▸ **The problem**:
Write the records out exactly, so that no picture remains in the copy.

[Data excerpts]
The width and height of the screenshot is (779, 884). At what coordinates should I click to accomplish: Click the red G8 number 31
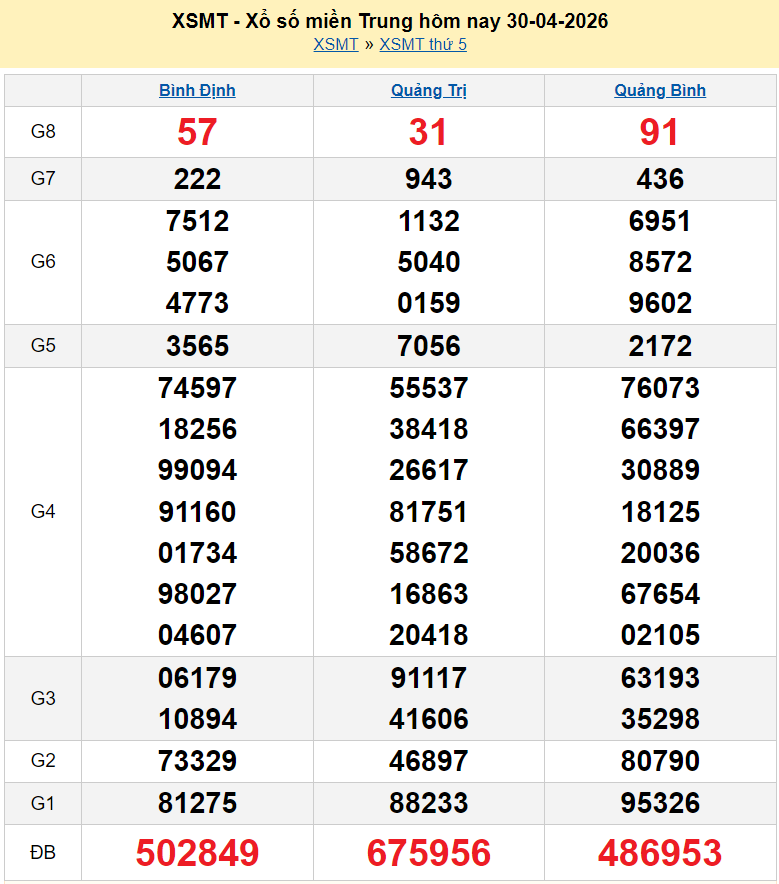pos(429,132)
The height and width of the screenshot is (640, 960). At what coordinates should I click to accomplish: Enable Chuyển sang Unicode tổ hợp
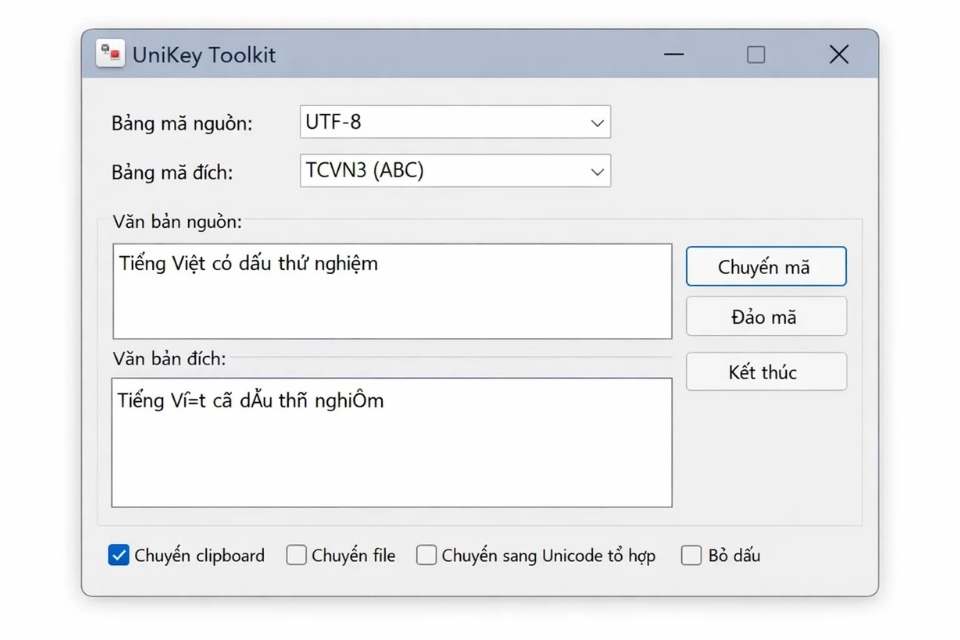(x=425, y=555)
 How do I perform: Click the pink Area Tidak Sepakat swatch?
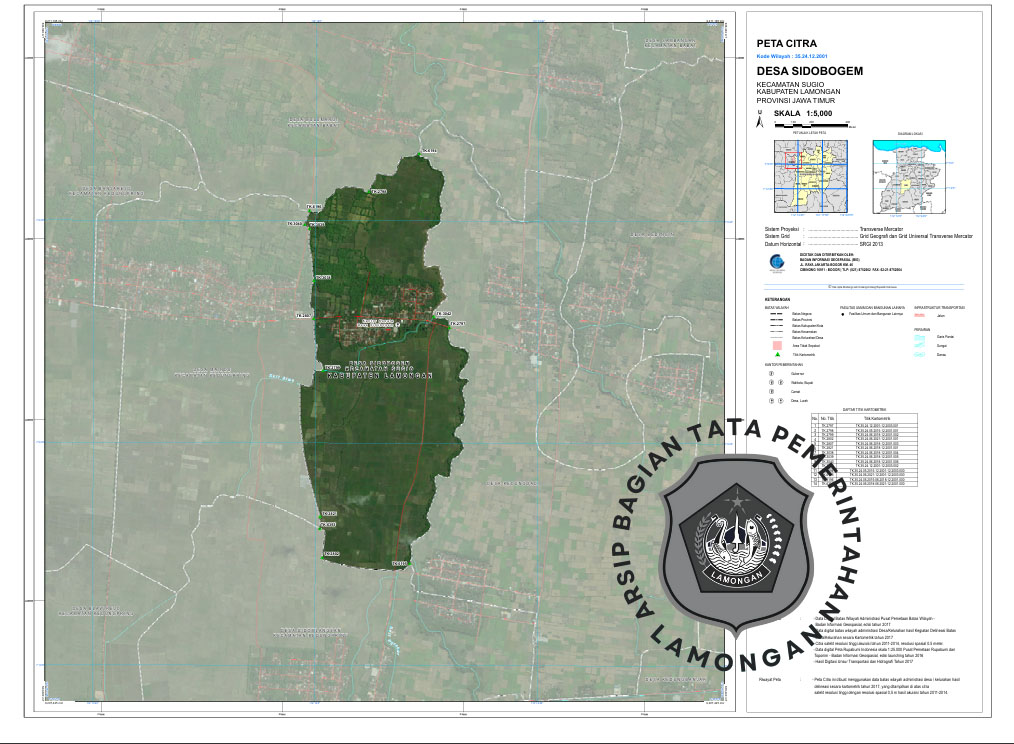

▸ **Exercise result**:
The width and height of the screenshot is (779, 884). At what coordinates should I click to accomplish: Click the red G8 number 31
pos(429,132)
The height and width of the screenshot is (640, 960). At what coordinates should I click to accomplish: Enable Chuyển sang Unicode tổ hợp
(x=425, y=555)
 How do I perform: Click the pink Area Tidak Sepakat swatch?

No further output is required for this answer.